I don’t know how this show got jumped-up from NBC to HBO, but somehow you can tell that this was originally intended for network TV. It does not look and sound like a prestige television production meant for a premium channel. “The Gilded Age” looks and sounds…cheap.
I agree–it looks very much like something that would be on network TV. This New York is so sanitised and dull. I can’t help but think of shows like The Knick, which is set in New York very close to this time period but felt so much more real and lived in. Even the opening credits really aren’t up to the standards I expect from HBO, a network known for iconic opening sequences.
Exactly. The cinematography and aesthetics are drab and sterile, like something you would expect from an afternoon TV movie with discount CGI. Which is worse because they filmed this in actual locations in New York and Newport, not some generic block in Vancouver or green screen. And yes, the opening titles seem like a Powerpoint presentation.

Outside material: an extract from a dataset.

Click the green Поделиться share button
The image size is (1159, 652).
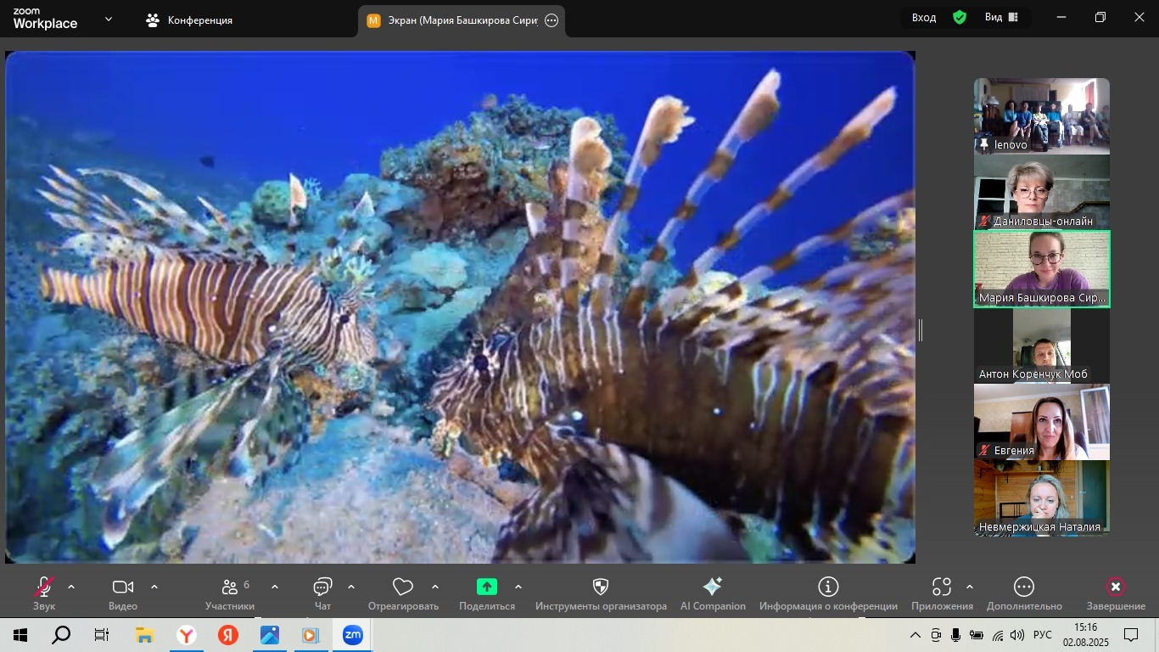tap(486, 587)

Prestige shows often savored in the showing the “dark and gritty” aspect of things, especially for period or historical dramas. Some of them took it too far. But shows like “The Knick” or “Boardwalk Empire” or “Rome” did try to show real communities could contain both grandiose wealth and crushing poverty and lots in between.
Though now they are showing nudity, so maybe that is an attempt to suit their HBO digs?
God, I miss those three shows you mentioned. I loved them all. Interesting characters, interesting stories and dialogue, great costumes, not afraid to show how dirty and grim things could be but somehow never overdoing it. I was so sad they discontinued The Knick.